■ **DATASET ENTRIES**
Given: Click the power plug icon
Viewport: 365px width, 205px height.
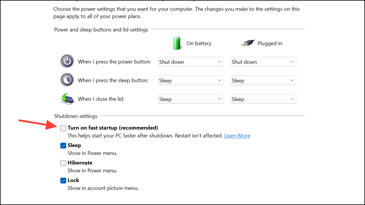Looking at the screenshot, I should [x=248, y=43].
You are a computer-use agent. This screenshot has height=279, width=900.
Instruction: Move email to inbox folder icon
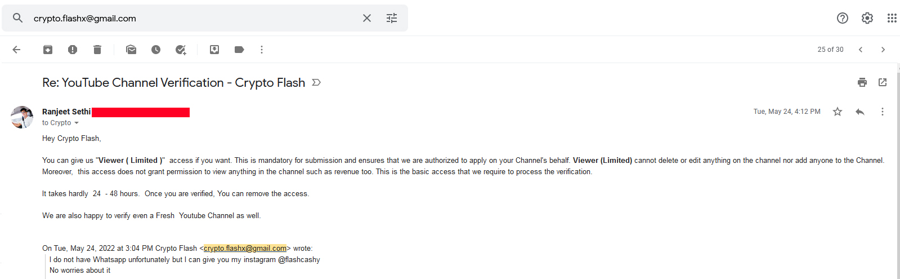[214, 50]
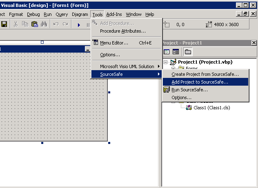
Task: Click View Object icon in Project panel
Action: [176, 52]
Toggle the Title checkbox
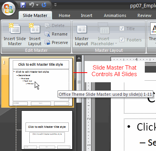 (122, 28)
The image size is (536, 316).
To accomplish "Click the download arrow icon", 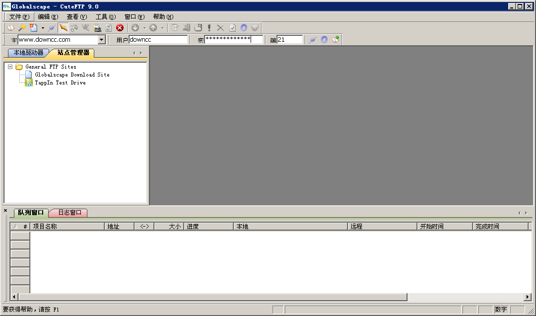I will (135, 28).
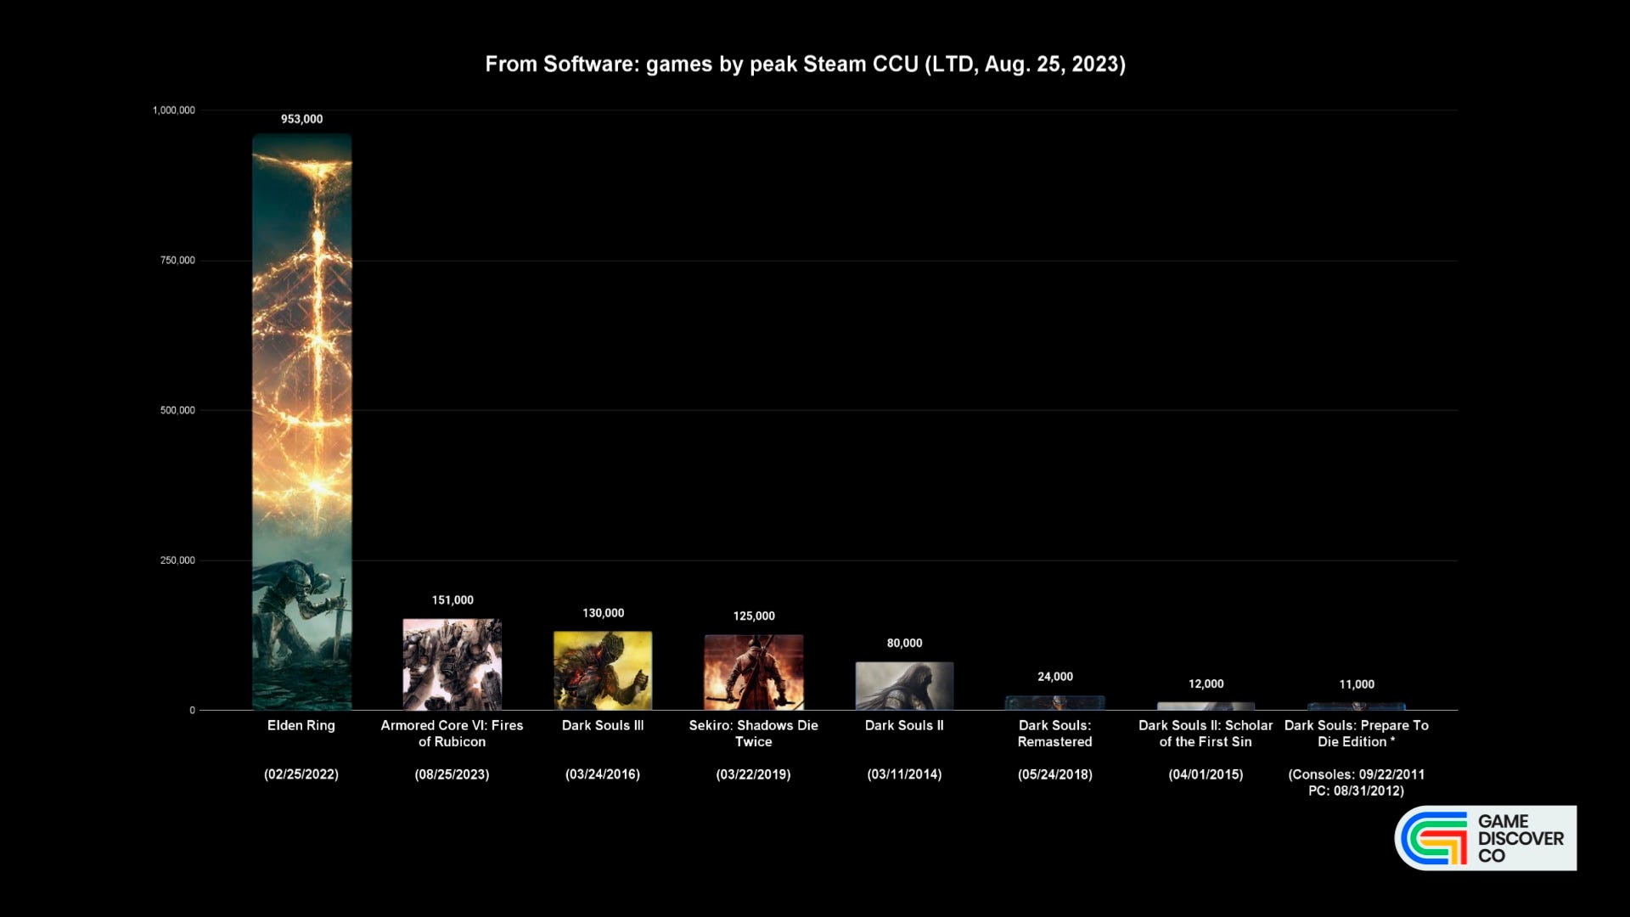The width and height of the screenshot is (1630, 917).
Task: Select the 500,000 Y-axis scale marker
Action: (177, 407)
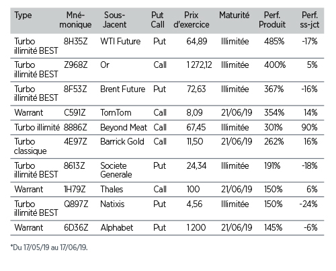Click the Sous-Jacent column header

pyautogui.click(x=114, y=20)
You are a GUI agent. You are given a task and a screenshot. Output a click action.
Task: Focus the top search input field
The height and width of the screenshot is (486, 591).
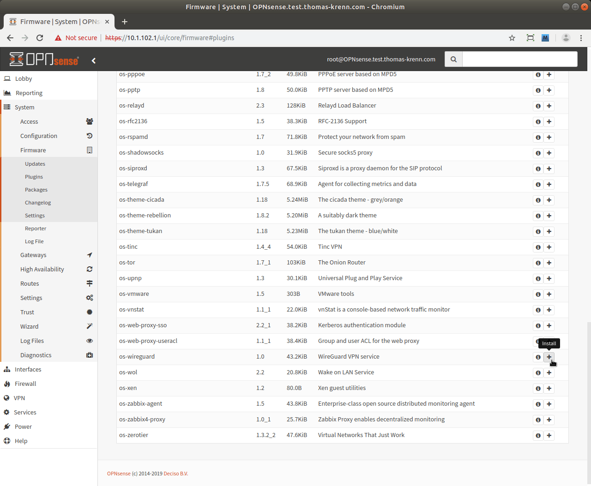(x=519, y=59)
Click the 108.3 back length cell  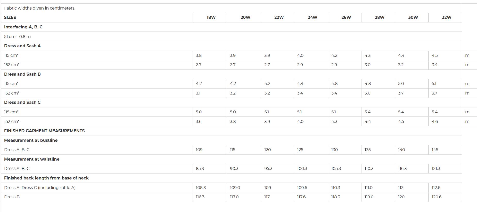point(210,187)
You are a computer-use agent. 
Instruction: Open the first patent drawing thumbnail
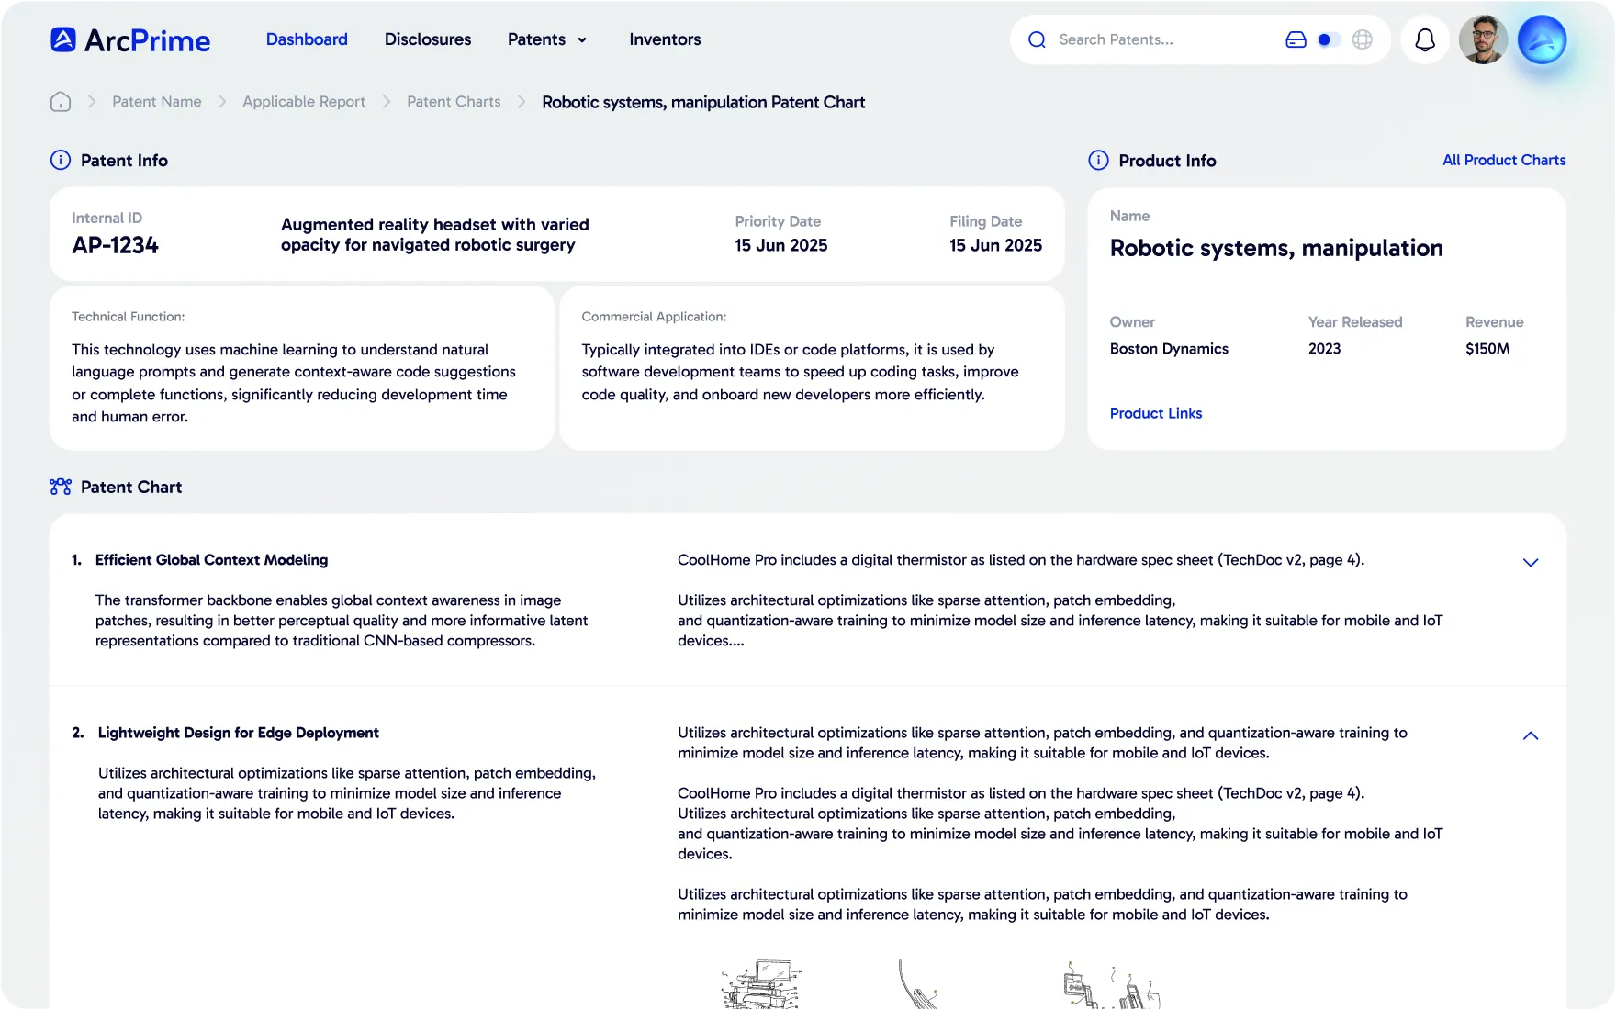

■ **PROBLEM TO SOLVE**
Make a copy of each line in the records above that has the word "computer".

■ **REPLY**
You are a computer-use agent. This screenshot has height=279, width=900.
You are a computer-use agent. 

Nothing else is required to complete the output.